O planejamento, como se pode ver, deve ser muito bem cuidado, mas deve ter um caráter flexível também. Tal como nos ensina Carlos Matus1 (1997), “planejar não deve se confundir com a definição normativa do deve ser, mas englobar o pode ser e a vontade de fazer”. Então, por que tanta ênfase na necessidade de planejamento se no final das contas é preciso flexibilizá-lo? Porque a ação pedagógica só é verdadeiramente pedagógica se for „ajustada‟ aos alunos reais a que se destina: às suas possibilidades e necessidades de aprendizagem, às suas hipóteses sobre os conteúdos, às suas estratégias pessoais para resolver os problemas colocados pelas atividades e daí por diante.

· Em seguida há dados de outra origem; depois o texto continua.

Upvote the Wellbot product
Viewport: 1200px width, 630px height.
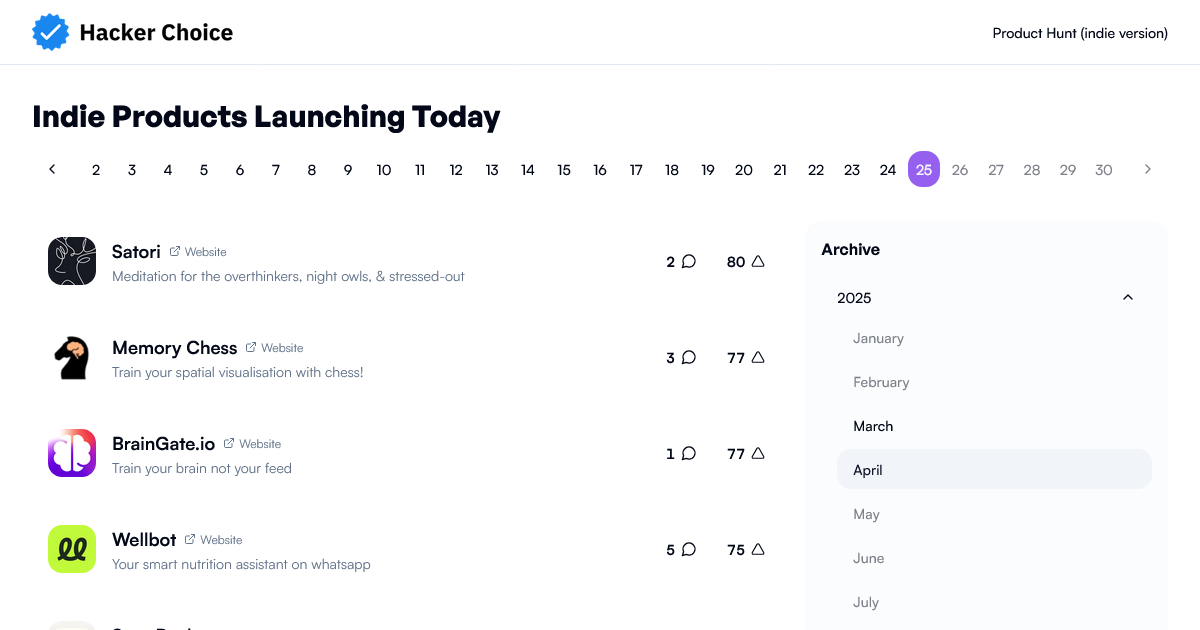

É certo que o trabalho com os alunos deve sempre se orientar pelos objetivos estabelecidos anteriormente, para que se possam selecionar os conteúdos e as formas mais pertinentes para abordá-los, mas é certo também que a clareza a respeito desses objetivos (ou seja, das capacidades que se pretendem desenvolver) é o que torna possível reorientar o trabalho a partir da avaliação do que os alunos podem e precisam aprender. Os professores sempre dizem – e é verdade – que o tempo que as crianças passam na escola é muito curto para tudo o que se deve ensinar. Por isso, é importantíssimo utilizá-lo da melhor maneira possível, para que elas se ocupem com situações significativas, que favoreçam de fato a aprendizagem, e não com atividades que nada acrescentam por serem fáceis demais ou estão acima do que podem realizar. O uso racional do tempo é uma competência profissional da maior importância para os professores. Uma competência que começa de questionamentos básicos, mas necessários: Como são organizadas as horas que os alunos permanecem na escola? O que é possível aprender durante esse tempo (800 horas por ano, considerando um período de quatro horas por dia)? Como dar conta dos conteúdos previstos para o ano? Como organizar a prática pedagógica de forma a cumprir o planejamento e, ao mesmo tempo, atender às demandas dos alunos?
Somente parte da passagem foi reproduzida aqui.